私の勝手な印象なのだけれど、いわゆる「福祉業界」は業界独特の言語や慣習や精神論が存在していて、部外者にとっては固い壁があるように感じて個人的には苦手な業界であったけれど、去年お世話になったアサダワタルさんが企画しているということで見に行ってきた。彼のように業界の垣根を越えていろんなことをする人が箱庭的な福祉畑に面白い風を吹き込むことはとても良いなぁと感じた。

この展示について、福祉界隈とアート界隈の双方から感想が出るのであろうから、それを見比べると面白いかもしれない。狭い世界の中で完結してしまっては閉鎖性すら気づけない。

話は逸れるが「福祉業界」に限らず、どんな業界でも組織を形成していく歴史の過程で、特殊言語が独自発達していき、組織内での結束を則す為に同じテキストを読み、信じ、情報や意識を共有する事が求められる。
結果、背くものを排除し、より原理忠実な者が崇められ、支持され、力を持ち、組織内は思想的に先鋭化されていく。外側にいる世界との隔たりはますます広がっていく。
私の少し知ってる美術業界でも図書館業界でも同じような状態であった。この集団力学や心理を理解し、注意し、惑わされないようにしなくては、他者や外の世界を、その側に寄り添って見ることはできない。

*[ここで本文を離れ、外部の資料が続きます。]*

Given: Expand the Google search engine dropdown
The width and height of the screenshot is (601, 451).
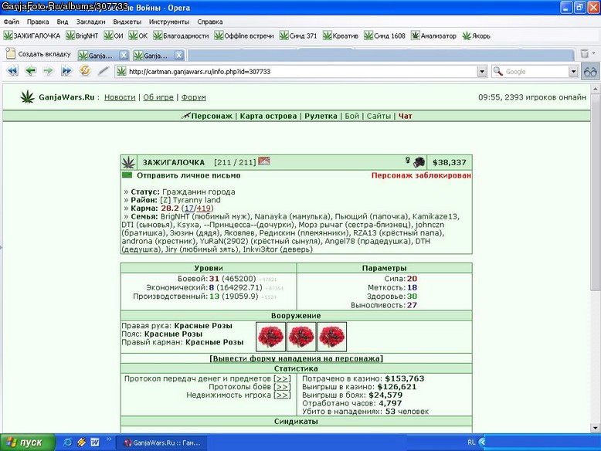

展示内容の感想は、一人一人の表現者の「作品」以外の部分を見せる(聴かせる)ことにより、作品世界や障害についての理解が深まると同時に、新しく発生する弊害もあるように感じた。「本人が実際に語った肉声」と結果的に「語らされたこと」と「語れなかったこと」を読み解き、想像し、区別することは、聴く者によって容易ではないだろう。作品はあくまで作品であって、解釈に答えはない。私には、これは作者や作品を見せるということよりも、もっとそれぞれの行為や支援者や取り巻く人々の多様さ、想い、全体を俯瞰するような意図を持った展示なのだろうと感じた。なにより音声に記録されているので、自分の知らないところで流れていた「時間」を生々しく感じた。

「表現」と「障害」はとても近いもので、私が本物だと感じた表現者で障害が無い人はほぼ見たことがない。
「障害」という文字から害のあるもののような雰囲気があるけど、表現する者にとっては必要不可欠で、それが複雑で深くあるほどに力のある表現が産み出せる。

近年、アールブリュットがますます求められている原因も、求めてる側の健常者が高度に組織化された社会生活の中で生じる疑問や、適応することで抑圧排除されてしまう自閉的部分の高まりと比例しているように思う。
健常者が生きている「健常的な社会?」で縛られている常識や通念、構造、政治、排除される本能や衝動が、
生物の自然な状態(多様性や異常性を許容する部分、生命の衝動や無意識の豊かさ)からすると、現在の社会は「異常」な生きずらい状態になっているのだと思う。
だからこそそこを嗅ぎ分けたり、生き物が本来持っている感覚に敏感な障害者の声や表現を希求されているのかもしれない。

私の大好きなピンクフロイドは、脱退したシドは精神障害、ロジャーは強迫症で発達障害、ギルモアは自己愛過多で他外衝動、メイソンはボンボンで浪費癖、ライトは健常者で透明喪失宗教心、こんなめちゃくちゃなバンドだからこそ、あの美しい歪みや深淵なるカオス、超常パワーが衝突や葛藤や化学反応が生まれて奇跡的な音楽と結実したわけで、

やはり障害者と健常者は、手を結んで一緒に何かをどんどんやるべきだ。
まあ必ず衝突して解散するのだろうけど、、。